= Work to be completed =
In the records below, find each line with "address" and copy it.
------ Material shown ------
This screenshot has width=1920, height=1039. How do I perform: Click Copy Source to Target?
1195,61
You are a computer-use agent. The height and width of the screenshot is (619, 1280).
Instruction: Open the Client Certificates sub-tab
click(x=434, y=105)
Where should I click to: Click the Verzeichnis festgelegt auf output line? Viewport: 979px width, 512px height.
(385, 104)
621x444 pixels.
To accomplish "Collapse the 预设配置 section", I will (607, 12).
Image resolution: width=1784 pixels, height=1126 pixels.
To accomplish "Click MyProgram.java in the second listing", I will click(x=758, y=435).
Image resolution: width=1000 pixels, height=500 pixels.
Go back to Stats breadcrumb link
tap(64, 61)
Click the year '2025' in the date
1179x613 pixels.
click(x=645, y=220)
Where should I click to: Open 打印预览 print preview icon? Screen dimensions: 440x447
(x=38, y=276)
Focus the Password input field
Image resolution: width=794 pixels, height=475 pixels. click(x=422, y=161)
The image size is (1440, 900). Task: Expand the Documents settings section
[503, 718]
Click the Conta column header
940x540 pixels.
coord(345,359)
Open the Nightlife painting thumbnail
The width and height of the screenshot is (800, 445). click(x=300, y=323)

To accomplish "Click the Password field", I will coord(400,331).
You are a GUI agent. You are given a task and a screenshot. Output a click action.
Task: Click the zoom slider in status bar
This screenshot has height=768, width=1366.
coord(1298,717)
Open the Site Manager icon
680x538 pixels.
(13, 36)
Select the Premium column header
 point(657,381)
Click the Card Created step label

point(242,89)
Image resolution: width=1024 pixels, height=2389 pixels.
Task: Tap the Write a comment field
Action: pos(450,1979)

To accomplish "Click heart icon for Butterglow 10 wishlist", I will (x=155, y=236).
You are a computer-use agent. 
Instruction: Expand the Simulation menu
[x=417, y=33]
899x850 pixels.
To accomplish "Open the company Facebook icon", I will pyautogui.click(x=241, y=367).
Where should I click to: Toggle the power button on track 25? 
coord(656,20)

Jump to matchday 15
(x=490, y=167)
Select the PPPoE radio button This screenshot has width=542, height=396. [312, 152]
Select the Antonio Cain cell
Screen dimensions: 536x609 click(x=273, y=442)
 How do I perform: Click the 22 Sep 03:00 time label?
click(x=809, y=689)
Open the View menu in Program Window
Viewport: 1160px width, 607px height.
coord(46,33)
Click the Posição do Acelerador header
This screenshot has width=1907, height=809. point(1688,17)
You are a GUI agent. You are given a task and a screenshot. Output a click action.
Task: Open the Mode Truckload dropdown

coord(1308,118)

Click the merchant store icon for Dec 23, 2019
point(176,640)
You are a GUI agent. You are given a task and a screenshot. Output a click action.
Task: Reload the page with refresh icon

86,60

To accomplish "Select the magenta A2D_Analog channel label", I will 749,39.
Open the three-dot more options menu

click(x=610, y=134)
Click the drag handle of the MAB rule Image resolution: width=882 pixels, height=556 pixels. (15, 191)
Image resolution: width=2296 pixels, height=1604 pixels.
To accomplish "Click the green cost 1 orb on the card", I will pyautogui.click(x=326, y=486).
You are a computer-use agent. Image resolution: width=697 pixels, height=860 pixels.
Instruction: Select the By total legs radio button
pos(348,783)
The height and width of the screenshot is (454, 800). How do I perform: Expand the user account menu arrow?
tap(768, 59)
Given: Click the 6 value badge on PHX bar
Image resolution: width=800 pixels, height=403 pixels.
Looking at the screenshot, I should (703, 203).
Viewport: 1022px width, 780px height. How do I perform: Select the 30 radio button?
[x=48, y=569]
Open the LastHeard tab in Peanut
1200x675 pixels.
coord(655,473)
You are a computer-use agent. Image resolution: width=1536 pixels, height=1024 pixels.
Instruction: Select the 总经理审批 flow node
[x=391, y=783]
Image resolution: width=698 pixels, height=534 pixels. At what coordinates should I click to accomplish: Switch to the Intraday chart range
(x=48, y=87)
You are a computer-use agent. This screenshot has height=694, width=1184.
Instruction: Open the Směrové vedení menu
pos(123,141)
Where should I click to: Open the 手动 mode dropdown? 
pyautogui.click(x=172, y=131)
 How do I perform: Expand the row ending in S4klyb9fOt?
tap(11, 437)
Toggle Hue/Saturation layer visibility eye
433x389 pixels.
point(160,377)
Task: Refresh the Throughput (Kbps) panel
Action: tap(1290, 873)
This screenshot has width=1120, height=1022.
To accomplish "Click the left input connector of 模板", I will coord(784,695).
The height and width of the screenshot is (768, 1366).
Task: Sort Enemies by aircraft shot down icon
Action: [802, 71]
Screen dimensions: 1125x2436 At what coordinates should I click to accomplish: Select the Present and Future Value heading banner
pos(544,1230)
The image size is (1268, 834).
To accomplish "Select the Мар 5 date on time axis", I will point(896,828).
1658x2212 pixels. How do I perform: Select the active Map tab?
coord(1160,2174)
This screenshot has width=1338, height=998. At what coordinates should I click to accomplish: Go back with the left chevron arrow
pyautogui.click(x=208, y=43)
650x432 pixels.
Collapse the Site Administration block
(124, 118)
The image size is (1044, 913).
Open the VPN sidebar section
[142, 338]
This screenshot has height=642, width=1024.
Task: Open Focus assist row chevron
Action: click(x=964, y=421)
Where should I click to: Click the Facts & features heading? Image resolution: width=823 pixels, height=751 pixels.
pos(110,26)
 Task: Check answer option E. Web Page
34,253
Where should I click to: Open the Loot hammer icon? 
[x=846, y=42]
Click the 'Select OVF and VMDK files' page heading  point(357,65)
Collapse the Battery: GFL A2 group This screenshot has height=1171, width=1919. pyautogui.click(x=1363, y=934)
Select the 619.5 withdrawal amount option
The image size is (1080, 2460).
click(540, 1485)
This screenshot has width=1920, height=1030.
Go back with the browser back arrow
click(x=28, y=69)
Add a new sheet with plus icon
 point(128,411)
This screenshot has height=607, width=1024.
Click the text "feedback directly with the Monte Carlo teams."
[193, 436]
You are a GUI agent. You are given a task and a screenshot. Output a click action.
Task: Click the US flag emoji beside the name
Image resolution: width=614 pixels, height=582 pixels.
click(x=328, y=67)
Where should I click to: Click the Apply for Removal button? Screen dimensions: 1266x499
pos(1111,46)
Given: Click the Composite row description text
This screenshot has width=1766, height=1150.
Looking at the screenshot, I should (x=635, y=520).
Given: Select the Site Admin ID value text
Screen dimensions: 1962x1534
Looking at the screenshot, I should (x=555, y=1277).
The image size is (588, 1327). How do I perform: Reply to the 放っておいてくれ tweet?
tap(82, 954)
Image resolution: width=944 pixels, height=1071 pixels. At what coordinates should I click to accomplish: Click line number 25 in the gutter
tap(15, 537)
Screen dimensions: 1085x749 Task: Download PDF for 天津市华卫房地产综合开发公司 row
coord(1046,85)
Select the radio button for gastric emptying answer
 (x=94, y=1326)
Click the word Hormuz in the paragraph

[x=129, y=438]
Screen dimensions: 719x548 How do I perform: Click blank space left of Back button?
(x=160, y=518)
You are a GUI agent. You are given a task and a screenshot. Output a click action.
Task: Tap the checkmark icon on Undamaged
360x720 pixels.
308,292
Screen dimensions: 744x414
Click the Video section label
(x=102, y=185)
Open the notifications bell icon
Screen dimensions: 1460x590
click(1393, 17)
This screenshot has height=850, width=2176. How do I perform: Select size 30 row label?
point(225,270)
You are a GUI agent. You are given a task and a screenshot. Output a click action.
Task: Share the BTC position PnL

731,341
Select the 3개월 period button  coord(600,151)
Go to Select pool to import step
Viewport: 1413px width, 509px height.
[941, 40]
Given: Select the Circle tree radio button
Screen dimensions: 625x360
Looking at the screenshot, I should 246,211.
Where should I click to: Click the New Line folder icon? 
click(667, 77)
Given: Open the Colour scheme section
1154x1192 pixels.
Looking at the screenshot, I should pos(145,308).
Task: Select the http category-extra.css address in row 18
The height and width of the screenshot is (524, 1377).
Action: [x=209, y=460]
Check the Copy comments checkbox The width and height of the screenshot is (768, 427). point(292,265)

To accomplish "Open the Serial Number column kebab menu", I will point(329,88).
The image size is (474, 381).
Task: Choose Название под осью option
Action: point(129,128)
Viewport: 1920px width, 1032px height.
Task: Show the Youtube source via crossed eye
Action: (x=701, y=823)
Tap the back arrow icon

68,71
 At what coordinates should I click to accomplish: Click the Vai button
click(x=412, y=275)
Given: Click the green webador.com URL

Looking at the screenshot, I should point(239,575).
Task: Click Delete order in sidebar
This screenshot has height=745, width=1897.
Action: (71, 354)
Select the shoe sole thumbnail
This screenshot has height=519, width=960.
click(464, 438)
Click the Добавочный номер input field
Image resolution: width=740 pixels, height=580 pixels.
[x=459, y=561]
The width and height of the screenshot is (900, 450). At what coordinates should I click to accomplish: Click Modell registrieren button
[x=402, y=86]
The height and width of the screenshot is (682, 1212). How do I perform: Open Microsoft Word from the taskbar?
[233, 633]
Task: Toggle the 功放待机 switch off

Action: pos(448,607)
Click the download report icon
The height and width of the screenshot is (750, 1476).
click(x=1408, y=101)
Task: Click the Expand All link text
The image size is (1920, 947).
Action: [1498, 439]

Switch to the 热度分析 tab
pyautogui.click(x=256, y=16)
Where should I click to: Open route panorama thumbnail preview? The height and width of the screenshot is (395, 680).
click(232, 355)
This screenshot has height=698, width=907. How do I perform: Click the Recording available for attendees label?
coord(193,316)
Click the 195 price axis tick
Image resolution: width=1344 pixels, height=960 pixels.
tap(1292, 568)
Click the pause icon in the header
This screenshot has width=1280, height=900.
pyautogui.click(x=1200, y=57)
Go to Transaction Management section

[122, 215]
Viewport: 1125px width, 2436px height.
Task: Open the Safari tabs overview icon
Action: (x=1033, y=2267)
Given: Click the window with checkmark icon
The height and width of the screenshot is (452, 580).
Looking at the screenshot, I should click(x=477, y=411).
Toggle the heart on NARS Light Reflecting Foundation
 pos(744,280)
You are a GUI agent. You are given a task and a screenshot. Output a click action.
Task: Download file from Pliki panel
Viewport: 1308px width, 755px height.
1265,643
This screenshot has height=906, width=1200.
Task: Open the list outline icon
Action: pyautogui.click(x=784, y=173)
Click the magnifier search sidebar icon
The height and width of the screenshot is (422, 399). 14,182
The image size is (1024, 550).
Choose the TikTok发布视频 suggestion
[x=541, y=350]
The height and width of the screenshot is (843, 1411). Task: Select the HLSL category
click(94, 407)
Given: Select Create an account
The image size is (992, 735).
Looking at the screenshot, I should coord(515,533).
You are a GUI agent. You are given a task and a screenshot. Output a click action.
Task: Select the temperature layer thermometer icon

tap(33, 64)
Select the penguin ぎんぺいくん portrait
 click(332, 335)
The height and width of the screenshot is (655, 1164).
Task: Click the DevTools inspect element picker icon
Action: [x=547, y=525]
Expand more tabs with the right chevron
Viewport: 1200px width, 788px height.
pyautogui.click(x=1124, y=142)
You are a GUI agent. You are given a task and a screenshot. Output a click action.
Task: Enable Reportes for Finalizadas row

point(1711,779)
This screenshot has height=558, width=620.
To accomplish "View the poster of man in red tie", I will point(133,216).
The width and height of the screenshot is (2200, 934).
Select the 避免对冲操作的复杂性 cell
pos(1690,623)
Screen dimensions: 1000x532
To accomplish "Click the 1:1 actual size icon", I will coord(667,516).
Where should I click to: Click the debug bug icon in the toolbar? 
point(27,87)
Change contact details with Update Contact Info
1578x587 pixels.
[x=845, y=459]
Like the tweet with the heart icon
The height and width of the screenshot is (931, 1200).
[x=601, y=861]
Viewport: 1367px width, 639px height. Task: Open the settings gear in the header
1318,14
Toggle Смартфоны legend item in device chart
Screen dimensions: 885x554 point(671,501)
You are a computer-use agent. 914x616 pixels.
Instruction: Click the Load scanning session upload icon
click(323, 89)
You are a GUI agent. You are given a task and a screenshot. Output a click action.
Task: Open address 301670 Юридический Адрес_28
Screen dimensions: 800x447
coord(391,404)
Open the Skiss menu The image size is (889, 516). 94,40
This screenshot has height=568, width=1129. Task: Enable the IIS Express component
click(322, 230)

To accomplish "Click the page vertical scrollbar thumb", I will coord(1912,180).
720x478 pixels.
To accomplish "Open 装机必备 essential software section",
------
= Solution below =
Task: Select the http category-extra.css address in row 18
Task: Open address 301670 Юридический Адрес_28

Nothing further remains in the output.